The Australian Capital Territory has an estimated 452,000 Facebook users, 225,000 1local Instagram users, not to mention those who use Twitter and Snapchat, the list goes on. It’s no surprise around 61% of Canberrans check their social media accounts every day to see the latest posts and pictures.

But for social media users who haven’t taken the time to make sure their online security is as secure, the information and imagery shared can be an open invitation for a criminal waiting to strike – especially when a user updates his or her followers about their next getaway.

To make the most of the October long weekend, Crime Stoppers ACT has provided seven handy hints to help the local community enjoy their time online when on holidays without compromising their home’s security.

Open house invitation

There are plenty of apps that allow users to display their location. Beware this can also update other people about your whereabouts, the fact you’re not at home and won’t be back anytime soon. Protect yourself by turning off the GPS functionality on your smartphone, iPad or tablet when you’re not using them.

Check your privacy settings

Apps and social media privacy settings can change from time to time, and sometimes without warning so – before you head off – check your settings to make sure you don’t share your private information with unwelcome eyes.

1. Log out before heading out

We recommend logging out of any personal accounts on your home computer before going away. If someone manages to enter your home computer, chances are they will access your personal information and social media accounts.

2. Beware the fake friend

Life should not be about the number of likes, shares and followers you have – which is why you need to be careful not to accept people who you don’t genuinely know. Not everyone has good intentions, someone you meet virtually through a social media friend could use the information you share online to track down your home address and take what isn’t theirs.

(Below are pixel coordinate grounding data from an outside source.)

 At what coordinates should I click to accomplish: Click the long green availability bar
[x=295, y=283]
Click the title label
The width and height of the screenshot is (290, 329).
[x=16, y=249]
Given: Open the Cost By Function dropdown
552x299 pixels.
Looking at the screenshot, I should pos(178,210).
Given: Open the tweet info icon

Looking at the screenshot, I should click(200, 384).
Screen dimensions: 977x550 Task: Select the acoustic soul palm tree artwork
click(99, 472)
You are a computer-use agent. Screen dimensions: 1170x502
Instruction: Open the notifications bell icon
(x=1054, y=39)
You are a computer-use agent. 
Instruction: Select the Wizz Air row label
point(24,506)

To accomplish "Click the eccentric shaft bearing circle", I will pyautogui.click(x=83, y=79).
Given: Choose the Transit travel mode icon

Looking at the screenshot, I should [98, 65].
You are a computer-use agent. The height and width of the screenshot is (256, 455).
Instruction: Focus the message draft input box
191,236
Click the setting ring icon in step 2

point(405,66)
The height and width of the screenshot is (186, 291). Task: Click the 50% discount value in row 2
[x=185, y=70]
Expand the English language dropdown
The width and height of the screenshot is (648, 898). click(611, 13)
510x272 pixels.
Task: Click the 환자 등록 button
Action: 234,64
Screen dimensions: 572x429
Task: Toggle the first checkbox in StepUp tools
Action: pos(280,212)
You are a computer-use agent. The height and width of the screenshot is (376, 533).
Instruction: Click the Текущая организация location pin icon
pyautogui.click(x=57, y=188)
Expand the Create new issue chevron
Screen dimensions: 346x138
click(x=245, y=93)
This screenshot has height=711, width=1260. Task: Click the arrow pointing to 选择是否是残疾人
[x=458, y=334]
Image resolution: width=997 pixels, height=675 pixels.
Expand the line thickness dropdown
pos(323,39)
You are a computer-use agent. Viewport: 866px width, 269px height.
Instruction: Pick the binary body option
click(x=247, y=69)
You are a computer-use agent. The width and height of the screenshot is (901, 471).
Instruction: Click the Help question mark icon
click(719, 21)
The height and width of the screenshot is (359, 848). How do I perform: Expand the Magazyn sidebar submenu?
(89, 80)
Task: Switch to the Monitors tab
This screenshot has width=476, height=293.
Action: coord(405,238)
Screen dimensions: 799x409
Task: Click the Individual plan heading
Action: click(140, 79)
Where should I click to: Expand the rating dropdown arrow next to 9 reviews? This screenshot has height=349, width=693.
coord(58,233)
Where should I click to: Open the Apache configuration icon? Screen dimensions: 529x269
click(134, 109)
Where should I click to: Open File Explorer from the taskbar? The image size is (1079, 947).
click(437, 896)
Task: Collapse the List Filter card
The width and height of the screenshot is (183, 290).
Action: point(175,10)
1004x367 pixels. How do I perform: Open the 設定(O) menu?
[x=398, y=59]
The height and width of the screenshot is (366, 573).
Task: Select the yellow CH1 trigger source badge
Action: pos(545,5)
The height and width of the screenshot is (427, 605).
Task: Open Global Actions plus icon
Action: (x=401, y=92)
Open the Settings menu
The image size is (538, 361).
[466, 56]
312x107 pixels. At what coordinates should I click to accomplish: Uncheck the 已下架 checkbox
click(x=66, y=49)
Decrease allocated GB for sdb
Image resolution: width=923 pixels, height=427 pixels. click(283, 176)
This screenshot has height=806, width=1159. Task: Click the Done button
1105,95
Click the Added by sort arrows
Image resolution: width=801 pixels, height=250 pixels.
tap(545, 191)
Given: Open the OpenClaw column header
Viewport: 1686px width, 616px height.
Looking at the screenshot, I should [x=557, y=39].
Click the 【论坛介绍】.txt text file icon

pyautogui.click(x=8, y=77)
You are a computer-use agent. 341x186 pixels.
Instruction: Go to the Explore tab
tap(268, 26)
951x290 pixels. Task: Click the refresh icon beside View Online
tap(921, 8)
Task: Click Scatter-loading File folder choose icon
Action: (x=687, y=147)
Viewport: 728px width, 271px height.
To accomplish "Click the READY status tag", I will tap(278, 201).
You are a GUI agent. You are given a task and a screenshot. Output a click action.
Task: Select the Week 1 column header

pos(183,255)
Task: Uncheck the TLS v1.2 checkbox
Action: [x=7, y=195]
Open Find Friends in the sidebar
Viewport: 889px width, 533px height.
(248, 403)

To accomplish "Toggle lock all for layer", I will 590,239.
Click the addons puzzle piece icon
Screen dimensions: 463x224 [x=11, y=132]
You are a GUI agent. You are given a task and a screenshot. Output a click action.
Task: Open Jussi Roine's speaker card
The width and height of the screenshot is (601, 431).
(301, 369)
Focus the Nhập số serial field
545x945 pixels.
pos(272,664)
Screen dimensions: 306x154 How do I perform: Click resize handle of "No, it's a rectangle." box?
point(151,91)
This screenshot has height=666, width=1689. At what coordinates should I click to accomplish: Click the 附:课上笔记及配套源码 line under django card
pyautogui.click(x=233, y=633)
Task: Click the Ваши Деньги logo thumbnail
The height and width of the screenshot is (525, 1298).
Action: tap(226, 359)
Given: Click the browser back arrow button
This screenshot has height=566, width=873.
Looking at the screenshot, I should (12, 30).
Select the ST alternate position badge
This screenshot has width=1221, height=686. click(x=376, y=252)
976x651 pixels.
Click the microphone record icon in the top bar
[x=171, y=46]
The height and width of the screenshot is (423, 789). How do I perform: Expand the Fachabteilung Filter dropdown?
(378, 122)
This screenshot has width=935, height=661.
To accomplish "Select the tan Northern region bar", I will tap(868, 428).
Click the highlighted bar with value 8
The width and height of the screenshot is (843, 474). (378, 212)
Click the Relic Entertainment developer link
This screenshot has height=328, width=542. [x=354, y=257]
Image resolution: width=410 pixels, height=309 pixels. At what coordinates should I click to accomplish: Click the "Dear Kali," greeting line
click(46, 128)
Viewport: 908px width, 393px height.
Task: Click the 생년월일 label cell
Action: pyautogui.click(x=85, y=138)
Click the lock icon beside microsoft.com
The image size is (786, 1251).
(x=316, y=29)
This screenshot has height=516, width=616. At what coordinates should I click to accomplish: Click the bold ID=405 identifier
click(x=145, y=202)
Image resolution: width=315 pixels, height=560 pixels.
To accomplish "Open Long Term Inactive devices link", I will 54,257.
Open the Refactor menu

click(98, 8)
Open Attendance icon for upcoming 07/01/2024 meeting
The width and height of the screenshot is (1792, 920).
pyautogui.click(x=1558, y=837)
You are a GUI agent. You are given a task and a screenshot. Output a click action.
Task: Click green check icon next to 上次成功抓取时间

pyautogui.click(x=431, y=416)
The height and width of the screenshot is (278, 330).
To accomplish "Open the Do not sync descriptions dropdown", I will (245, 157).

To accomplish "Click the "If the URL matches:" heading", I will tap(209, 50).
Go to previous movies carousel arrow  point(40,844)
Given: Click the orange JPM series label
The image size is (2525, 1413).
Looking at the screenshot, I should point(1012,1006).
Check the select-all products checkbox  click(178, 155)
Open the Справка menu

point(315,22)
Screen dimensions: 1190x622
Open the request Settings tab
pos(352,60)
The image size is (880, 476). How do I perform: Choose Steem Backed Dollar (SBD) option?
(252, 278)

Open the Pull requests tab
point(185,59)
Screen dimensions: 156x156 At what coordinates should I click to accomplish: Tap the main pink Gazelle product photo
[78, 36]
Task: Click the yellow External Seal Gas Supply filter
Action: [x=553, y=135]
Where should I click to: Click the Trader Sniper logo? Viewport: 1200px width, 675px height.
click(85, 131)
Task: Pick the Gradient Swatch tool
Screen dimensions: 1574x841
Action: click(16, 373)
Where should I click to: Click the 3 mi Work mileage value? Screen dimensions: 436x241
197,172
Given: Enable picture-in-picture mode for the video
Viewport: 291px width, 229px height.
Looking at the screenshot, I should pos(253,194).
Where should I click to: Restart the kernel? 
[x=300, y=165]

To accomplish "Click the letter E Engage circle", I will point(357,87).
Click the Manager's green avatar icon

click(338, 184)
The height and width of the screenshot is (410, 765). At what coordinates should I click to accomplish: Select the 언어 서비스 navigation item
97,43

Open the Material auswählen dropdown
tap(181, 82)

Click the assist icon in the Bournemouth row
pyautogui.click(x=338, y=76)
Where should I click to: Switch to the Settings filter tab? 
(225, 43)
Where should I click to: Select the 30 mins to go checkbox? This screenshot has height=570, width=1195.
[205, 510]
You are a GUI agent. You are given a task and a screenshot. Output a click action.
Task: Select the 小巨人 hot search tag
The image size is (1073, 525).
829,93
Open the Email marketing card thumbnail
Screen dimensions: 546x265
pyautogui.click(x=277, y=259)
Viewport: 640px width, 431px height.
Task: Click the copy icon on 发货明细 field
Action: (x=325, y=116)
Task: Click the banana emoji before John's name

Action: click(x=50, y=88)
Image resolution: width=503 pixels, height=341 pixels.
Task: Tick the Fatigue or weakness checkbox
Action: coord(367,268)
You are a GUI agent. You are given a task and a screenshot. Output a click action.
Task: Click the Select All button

3. Two-Factor Authentication

Users should consider enabling a two-factor authentication on their social media platforms. This will prevent anyone who might have your password from accessing your accounts. When someone enters your password, the social platform will recognise the new device and send your phone a notification allowing you to disable it.

4. Remember less is more

Users should restrict the amount of personal information they share online – especially details like home or work addresses, phone numbers and any other personal information which could be used to target you. Consider removing GPS coordinates from any pictures you post. Remember, it’s never a good idea to post a picture of your passport or boarding pass – even if you are super excited.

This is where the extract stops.